IPC Athletics European Championships
- Host city: Swansea, Wales, United Kingdom
- Nations: 37
- Athletes: 550
- Events: 193
- Dates: 18 – 23 August
- Main venue: Swansea University

= 2014 IPC Athletics European Championships =

Sports event

The 2014 IPC Athletics European Championships was a track and field competition for athletes with a disability open to International Paralympic Committee (IPC) affiliated countries within Europe, plus Azerbaijan and Israel. It was held in Swansea, Wales, United Kingdom and lasted from 18 to 23 August. The competition was staged at Swansea University Stadium. Approximately 550 athletes from 37 countries attended the games.

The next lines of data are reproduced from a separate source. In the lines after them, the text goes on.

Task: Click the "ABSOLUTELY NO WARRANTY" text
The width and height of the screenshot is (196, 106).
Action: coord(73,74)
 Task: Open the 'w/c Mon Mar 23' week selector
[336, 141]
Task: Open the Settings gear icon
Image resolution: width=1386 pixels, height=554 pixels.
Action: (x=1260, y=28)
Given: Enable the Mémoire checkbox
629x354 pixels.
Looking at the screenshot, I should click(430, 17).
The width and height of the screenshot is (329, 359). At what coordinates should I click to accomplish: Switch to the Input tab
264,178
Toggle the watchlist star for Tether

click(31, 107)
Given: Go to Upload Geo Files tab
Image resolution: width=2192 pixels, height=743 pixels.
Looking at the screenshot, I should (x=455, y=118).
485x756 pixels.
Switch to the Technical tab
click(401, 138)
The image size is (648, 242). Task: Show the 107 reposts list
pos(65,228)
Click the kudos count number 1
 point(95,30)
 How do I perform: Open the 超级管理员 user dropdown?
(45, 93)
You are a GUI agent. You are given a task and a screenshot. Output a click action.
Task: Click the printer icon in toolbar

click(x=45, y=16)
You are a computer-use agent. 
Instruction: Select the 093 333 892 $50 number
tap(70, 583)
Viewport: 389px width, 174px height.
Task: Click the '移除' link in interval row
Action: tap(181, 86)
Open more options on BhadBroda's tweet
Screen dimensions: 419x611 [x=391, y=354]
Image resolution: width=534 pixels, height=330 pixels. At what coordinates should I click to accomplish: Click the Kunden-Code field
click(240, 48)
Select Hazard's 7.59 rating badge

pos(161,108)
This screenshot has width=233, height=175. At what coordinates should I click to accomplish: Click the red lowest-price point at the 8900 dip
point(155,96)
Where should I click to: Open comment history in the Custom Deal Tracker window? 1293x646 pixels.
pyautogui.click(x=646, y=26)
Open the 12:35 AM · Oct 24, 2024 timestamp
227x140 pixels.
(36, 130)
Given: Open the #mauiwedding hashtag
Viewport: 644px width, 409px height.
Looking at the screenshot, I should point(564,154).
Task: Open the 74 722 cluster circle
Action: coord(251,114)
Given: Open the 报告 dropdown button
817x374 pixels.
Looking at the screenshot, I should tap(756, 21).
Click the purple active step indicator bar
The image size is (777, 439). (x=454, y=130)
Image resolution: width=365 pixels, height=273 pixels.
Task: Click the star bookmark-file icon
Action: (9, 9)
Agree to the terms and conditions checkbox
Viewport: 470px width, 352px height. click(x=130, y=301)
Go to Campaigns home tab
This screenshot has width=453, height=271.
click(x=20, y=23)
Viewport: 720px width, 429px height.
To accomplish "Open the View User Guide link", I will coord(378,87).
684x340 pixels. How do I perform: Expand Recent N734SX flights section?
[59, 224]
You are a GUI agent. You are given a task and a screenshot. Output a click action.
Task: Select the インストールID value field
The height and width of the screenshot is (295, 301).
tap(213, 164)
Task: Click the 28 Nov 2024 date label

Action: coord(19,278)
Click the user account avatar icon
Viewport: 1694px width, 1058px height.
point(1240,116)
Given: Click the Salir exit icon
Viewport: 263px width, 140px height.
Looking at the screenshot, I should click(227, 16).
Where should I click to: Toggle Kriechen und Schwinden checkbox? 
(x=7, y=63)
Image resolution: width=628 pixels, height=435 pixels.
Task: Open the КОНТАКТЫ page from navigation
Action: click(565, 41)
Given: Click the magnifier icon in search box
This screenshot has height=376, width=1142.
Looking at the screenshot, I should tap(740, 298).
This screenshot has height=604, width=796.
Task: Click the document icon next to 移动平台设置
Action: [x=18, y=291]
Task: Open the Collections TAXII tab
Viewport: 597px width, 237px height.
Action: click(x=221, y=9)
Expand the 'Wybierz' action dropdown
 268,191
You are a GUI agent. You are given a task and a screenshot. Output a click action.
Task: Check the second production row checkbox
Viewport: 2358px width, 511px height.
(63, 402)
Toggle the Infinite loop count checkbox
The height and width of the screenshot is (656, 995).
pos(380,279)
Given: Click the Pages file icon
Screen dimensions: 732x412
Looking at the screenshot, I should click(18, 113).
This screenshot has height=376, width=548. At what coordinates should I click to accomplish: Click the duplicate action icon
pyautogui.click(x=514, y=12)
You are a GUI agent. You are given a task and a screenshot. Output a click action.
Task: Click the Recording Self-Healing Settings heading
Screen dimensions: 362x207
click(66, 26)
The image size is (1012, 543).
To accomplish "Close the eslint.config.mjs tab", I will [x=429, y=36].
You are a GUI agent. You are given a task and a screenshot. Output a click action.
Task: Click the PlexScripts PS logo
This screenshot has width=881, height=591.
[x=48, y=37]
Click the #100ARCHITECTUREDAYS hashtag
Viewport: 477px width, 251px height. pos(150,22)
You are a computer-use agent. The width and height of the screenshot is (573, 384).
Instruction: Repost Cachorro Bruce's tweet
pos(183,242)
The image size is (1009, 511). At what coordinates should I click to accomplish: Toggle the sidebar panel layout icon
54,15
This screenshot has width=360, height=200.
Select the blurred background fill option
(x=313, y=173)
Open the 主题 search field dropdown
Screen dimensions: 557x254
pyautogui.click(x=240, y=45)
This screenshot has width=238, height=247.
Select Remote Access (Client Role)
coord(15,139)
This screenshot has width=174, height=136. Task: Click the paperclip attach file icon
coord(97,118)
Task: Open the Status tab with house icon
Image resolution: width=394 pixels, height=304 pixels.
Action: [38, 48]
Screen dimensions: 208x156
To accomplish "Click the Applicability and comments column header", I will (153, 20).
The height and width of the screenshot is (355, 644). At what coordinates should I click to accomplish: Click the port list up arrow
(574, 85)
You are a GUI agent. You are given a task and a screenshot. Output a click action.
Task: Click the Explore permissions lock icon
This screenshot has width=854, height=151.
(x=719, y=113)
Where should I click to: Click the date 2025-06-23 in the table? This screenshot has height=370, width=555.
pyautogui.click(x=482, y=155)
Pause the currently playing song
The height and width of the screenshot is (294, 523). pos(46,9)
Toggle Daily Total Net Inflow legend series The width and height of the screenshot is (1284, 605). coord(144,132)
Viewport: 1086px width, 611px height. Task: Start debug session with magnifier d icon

Russia won the Games atop the medal table with 41 Gold medals, and also collected the greatest overall medal haul with 88. The host nation, Britain, finished third. Of the 37 competing nations, 34 managed to achieve a podium finish. There were seven world records set and a further seven European records, in a games that was beset by difficult weather conditions throughout the tournament.

==Venue==

The venue for the Championships was the Swansea University athletics stadium.

==Format==
The 2014 IPC Athletics European Championships is an invitational tournament taking in track and field events. No combined sports were included in the 2014 Championships. Not all events were open to all classifications, though no events were contested between classifications.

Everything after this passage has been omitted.